The play is similar to a platformer, using the direction pad to move and the B button to jump. As you wander through the game, you come across things that can help you like food and coins or things that can hurt you like spikes in the ground or monsters that try to kill you. You claim the helpful items by running into them and shoot at monsters by using the A button.

Gameplay is played almost entirely in the top screen. There are one or two monsters that cross screens but most are entirely on the top. As you come across something new or learn a new skill, you see a dialog box on the bottom screen where the computer types messages to Ellie. You press A to continue to the next dialog box or if there’s nothing else coming, it takes you back to the game.

As Ellie begins the game, she comes across an egg that hatches and contains a baby monster called Chomp. Chomp follows Ellie along on her adventures and will attack monsters or interact with special items (like locks) automatically. You don’t need to tell Chomp to do anything except to go rest when he needs to heal. Chomp has a bar that tells you how his health is based on hunger, how tired he is, or what he has fought. You send him to the Pet Sanctuary on the bottom of the screen by pressing the X button when you don’t need him or when he needs to rest/heal. As Ellie wanders through the game, she also finds things for Chomp like food, toys, and equipment. As she runs into them, they go to the Pet Sanctuary on the bottom of the screen for Chomp to use.

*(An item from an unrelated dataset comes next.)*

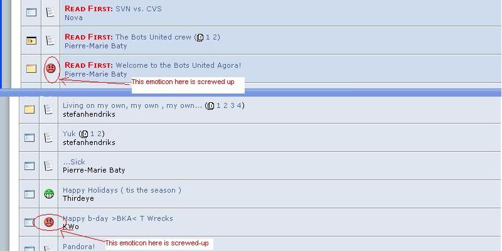Open Welcome to the Bots United Agora thread

(178, 65)
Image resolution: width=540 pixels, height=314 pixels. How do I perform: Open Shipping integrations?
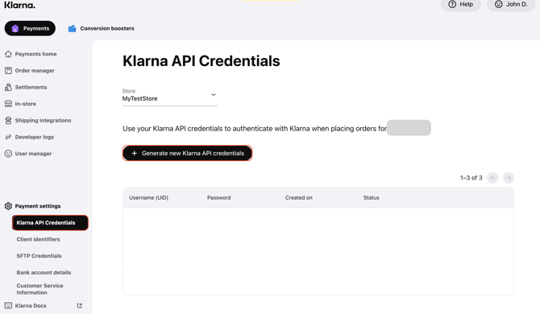click(x=38, y=121)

As you kill monsters, they leave behind coins and as you accumulate coins, you can use them to buy things for Chomp. When you want Chomp to use the things you’ve collected or purchased for him, you send him to the bottom screen using the X button. He then uses them automatically and accumulates whatever experience points or skills are associated with each item. With enough experience points, he gains levels and can learn new skills like Torpedo. He uses skills on the top screen to help Ellie overcome challenges. Skills require a certain amount of the pet meter (health) to be performed.  You can check his level by pressing the select button. You press the L or R button to use a skill and can assign different skills to the buttons as you progress. Chomp evolves into new forms based on his activities. He changes into a new form (like a shield) using the EVO (evolve) subscreen.

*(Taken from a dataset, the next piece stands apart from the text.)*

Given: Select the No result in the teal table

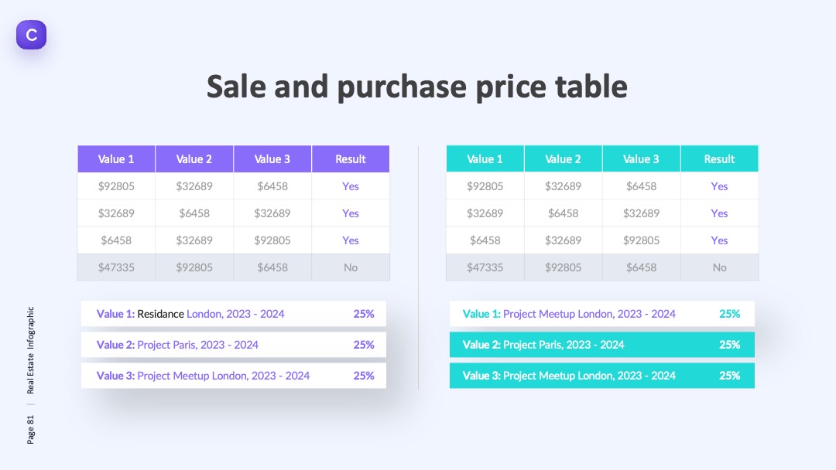Looking at the screenshot, I should pos(719,267).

Periodically Ellie enters a library full of books and by pressing the up arrow button, she is healed and the game is saved. If you die before you get to a library, you will begin that level again at the previous one. There is a map screen available that you can see by pressing the start button. It shows you your location and the goal of each level so you can find it easier. As Ellie progresses through the game, she comes across stone monuments and as she runs through them, she learns new abilities like melee strike. You use the Y button to use these new abilities. You can see Ellie’s list of abilities on her subscreen.

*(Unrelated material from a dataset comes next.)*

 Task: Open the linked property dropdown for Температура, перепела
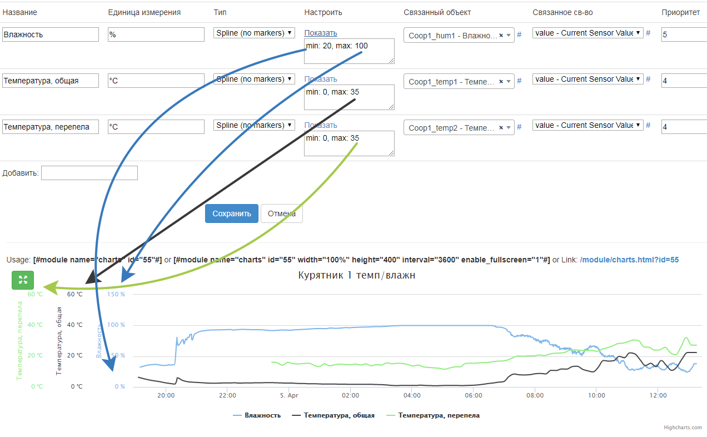pos(587,125)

Most of the game is played with the buttons however if you want to go to the subscreen for Chomp or Ellie and change the skills they’re using, you will use the stylus to do that. It’s very easy to maneuver through the game and the directions on the bottom of the screen allow you to test each new ability as you learn it. The graphics remind me of a Pokemon-type game with the cute anime type characters. The music is upbeat without being annoying and the game play moves along at a nice pace without being too easy. Definitely a fun game that’s relatively easy for younger kids provided they can read the dialog and it still managed to keep my 13yo son occupied for several hours.

Monster Tale is rated E (Everyone) by the ESRB for mild cartoon violence.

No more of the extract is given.